Would you transcribe all of the data exactly, down to the last character?

Stored data entries
▼
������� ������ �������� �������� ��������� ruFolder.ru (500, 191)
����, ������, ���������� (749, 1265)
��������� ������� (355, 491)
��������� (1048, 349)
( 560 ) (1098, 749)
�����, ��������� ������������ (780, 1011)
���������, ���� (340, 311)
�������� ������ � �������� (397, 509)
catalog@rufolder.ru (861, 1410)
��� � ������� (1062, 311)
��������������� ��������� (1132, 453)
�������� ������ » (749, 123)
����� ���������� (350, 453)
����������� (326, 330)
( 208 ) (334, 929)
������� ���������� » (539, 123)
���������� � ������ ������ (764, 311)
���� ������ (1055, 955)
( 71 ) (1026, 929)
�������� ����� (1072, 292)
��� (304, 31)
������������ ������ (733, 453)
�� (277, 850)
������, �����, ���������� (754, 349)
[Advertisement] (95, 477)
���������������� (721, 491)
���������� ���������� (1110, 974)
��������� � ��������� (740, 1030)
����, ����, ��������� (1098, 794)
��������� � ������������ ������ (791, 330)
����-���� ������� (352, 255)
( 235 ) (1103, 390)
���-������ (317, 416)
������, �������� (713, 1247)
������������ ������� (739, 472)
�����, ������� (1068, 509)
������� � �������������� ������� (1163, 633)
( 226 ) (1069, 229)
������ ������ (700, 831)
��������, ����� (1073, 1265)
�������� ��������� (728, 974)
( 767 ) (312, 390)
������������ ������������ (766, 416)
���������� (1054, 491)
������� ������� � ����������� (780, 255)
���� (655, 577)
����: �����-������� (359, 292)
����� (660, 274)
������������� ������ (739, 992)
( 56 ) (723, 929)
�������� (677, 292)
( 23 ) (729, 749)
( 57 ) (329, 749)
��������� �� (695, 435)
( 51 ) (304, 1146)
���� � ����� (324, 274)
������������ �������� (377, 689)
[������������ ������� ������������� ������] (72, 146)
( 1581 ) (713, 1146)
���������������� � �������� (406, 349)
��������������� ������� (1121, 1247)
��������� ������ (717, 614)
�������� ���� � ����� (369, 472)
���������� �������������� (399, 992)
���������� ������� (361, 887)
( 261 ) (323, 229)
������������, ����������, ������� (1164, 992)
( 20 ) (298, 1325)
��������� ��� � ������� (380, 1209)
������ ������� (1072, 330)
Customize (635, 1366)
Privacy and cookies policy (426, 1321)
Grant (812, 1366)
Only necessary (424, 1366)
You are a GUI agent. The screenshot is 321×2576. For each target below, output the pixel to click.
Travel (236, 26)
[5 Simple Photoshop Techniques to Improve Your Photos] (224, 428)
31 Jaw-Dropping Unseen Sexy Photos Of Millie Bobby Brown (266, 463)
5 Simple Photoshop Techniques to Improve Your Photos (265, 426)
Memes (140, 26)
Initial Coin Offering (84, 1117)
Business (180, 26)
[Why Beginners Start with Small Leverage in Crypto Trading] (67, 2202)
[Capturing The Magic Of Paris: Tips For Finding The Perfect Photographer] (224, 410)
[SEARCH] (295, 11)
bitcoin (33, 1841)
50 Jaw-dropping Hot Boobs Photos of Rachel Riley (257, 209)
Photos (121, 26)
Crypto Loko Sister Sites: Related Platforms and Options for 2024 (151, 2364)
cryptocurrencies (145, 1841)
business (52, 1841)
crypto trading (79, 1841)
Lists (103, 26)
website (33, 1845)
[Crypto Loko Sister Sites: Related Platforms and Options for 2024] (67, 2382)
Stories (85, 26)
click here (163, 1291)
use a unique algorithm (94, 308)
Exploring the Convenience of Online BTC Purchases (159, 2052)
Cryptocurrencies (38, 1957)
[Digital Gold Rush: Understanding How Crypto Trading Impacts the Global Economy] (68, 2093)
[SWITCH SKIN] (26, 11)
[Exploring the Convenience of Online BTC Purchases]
▲
• [OUTPUT FOR THIS EXERCISE]:
������� ������ �������� �������� ��������� ruFolder.ru (500, 191)
����, ������, ���������� (749, 1265)
��������� ������� (355, 491)
��������� (1048, 349)
( 560 ) (1098, 749)
�����, ��������� ������������ (780, 1011)
���������, ���� (340, 311)
�������� ������ � �������� (397, 509)
catalog@rufolder.ru (861, 1410)
��� � ������� (1062, 311)
��������������� ��������� (1132, 453)
�������� ������ » (749, 123)
����� ���������� (350, 453)
����������� (326, 330)
( 208 ) (334, 929)
������� ���������� » (539, 123)
���������� � ������ ������ (764, 311)
���� ������ (1055, 955)
( 71 ) (1026, 929)
�������� ����� (1072, 292)
��� (304, 31)
������������ ������ (733, 453)
�� (277, 850)
������, �����, ���������� (754, 349)
[Advertisement] (95, 477)
���������������� (721, 491)
���������� ���������� (1110, 974)
��������� � ��������� (740, 1030)
����, ����, ��������� (1098, 794)
��������� � ������������ ������ (791, 330)
����-���� ������� (352, 255)
( 235 ) (1103, 390)
���-������ (317, 416)
������, �������� (713, 1247)
������������ ������� (739, 472)
�����, ������� (1068, 509)
������� � �������������� ������� (1163, 633)
( 226 ) (1069, 229)
������ ������ (700, 831)
��������, ����� (1073, 1265)
�������� ��������� (728, 974)
( 767 ) (312, 390)
������������ ������������ (766, 416)
���������� (1054, 491)
������� ������� � ����������� (780, 255)
���� (655, 577)
����: �����-������� (359, 292)
����� (660, 274)
������������� ������ (739, 992)
( 56 ) (723, 929)
�������� (677, 292)
( 23 ) (729, 749)
( 57 ) (329, 749)
��������� �� (695, 435)
( 51 ) (304, 1146)
���� � ����� (324, 274)
������������ �������� (377, 689)
[������������ ������� ������������� ������] (72, 146)
( 1581 ) (713, 1146)
���������������� � �������� (406, 349)
��������������� ������� (1121, 1247)
��������� ������ (717, 614)
�������� ���� � ����� (369, 472)
���������� �������������� (399, 992)
���������� ������� (361, 887)
( 261 ) (323, 229)
������������, ����������, ������� (1164, 992)
( 20 ) (298, 1325)
��������� ��� � ������� (380, 1209)
������ ������� (1072, 330)
Customize (635, 1366)
Privacy and cookies policy (426, 1321)
Grant (812, 1366)
Only necessary (424, 1366)
You are a GUI agent. The screenshot is 321×2576. For each target below, output the pixel to click.
Travel (236, 26)
[5 Simple Photoshop Techniques to Improve Your Photos] (224, 428)
31 Jaw-Dropping Unseen Sexy Photos Of Millie Bobby Brown (266, 463)
5 Simple Photoshop Techniques to Improve Your Photos (265, 426)
Memes (140, 26)
Initial Coin Offering (84, 1117)
Business (180, 26)
[Why Beginners Start with Small Leverage in Crypto Trading] (67, 2202)
[Capturing The Magic Of Paris: Tips For Finding The Perfect Photographer] (224, 410)
[SEARCH] (295, 11)
bitcoin (33, 1841)
50 Jaw-dropping Hot Boobs Photos of Rachel Riley (257, 209)
Photos (121, 26)
Crypto Loko Sister Sites: Related Platforms and Options for 2024 (151, 2364)
cryptocurrencies (145, 1841)
business (52, 1841)
crypto trading (79, 1841)
Lists (103, 26)
website (33, 1845)
[Crypto Loko Sister Sites: Related Platforms and Options for 2024] (67, 2382)
Stories (85, 26)
click here (163, 1291)
use a unique algorithm (94, 308)
Exploring the Convenience of Online BTC Purchases (159, 2052)
Cryptocurrencies (38, 1957)
[Digital Gold Rush: Understanding How Crypto Trading Impacts the Global Economy] (68, 2093)
[SWITCH SKIN] (26, 11)
[Exploring the Convenience of Online BTC Purchases]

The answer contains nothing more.